— START OF Entries —
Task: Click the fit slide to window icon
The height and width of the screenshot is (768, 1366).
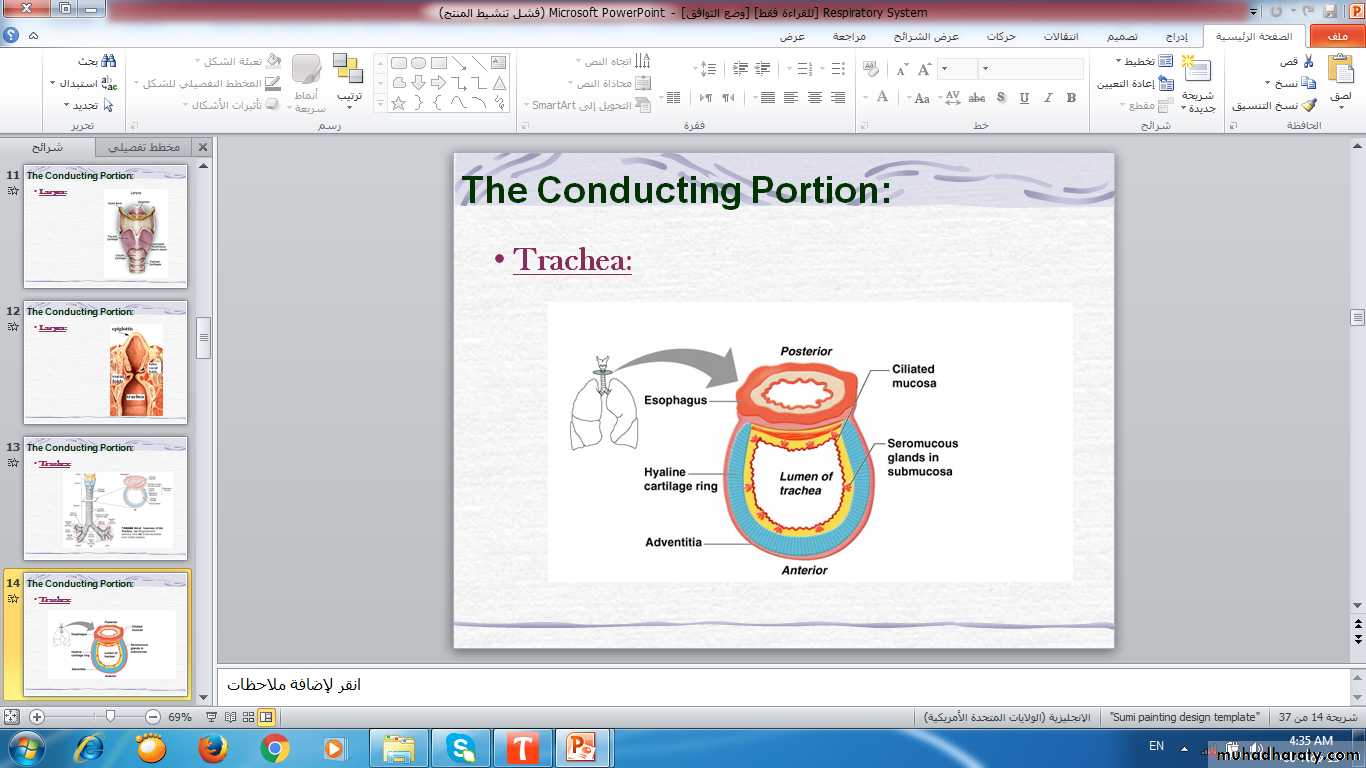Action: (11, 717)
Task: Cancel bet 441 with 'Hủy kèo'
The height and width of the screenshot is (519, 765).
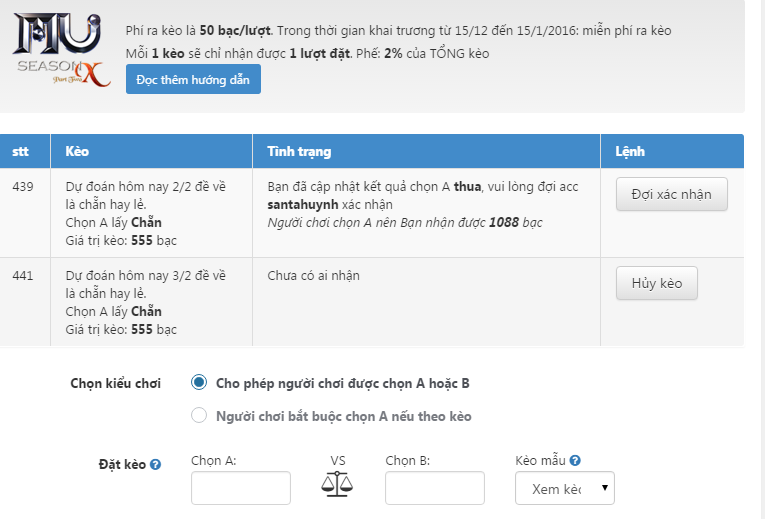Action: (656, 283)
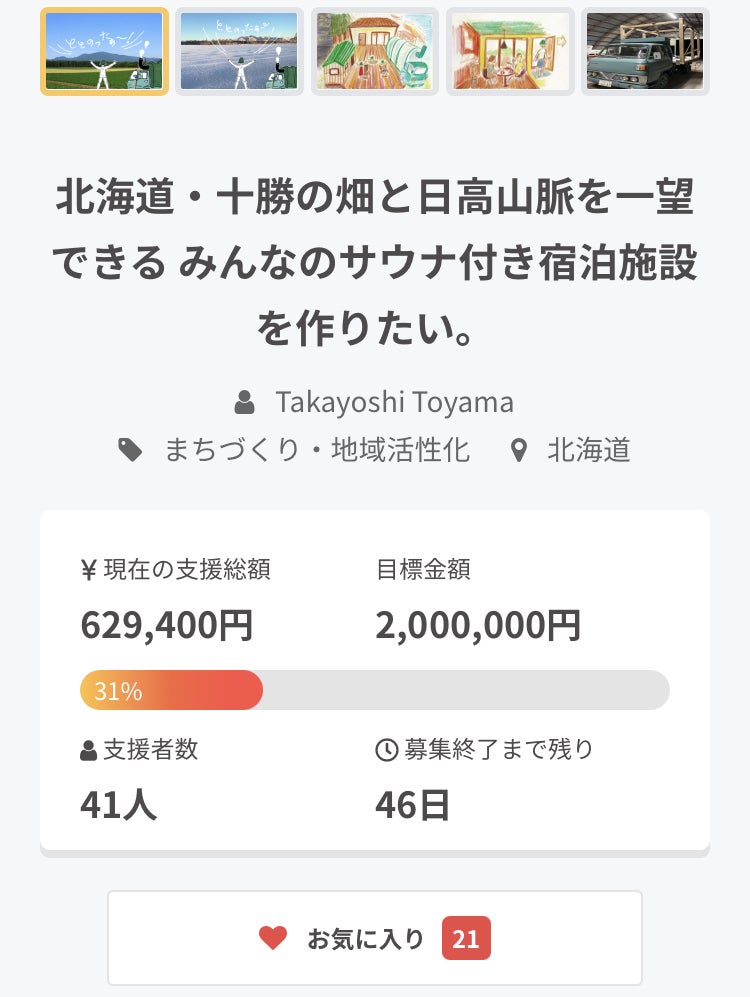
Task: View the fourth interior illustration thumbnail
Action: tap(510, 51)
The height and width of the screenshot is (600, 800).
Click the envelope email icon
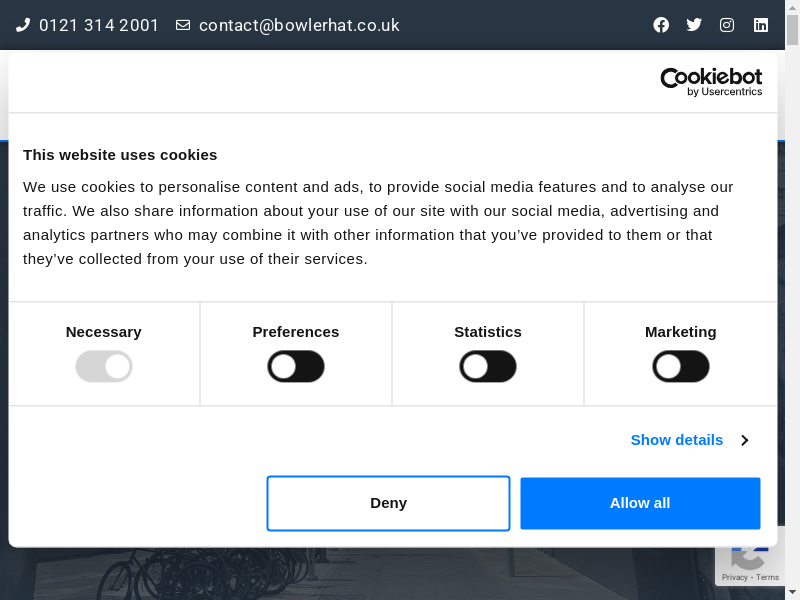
— END OF Entries —
■ **Task to carry out**
Can you repeat all of the material above word for word, leaving out the pictures?

■ **Answer to the problem**
Task: Click the fit slide to window icon
The height and width of the screenshot is (768, 1366).
Action: (11, 717)
Task: Cancel bet 441 with 'Hủy kèo'
The height and width of the screenshot is (519, 765).
Action: (656, 283)
Task: View the fourth interior illustration thumbnail
Action: tap(510, 51)
The height and width of the screenshot is (600, 800).
Click the envelope email icon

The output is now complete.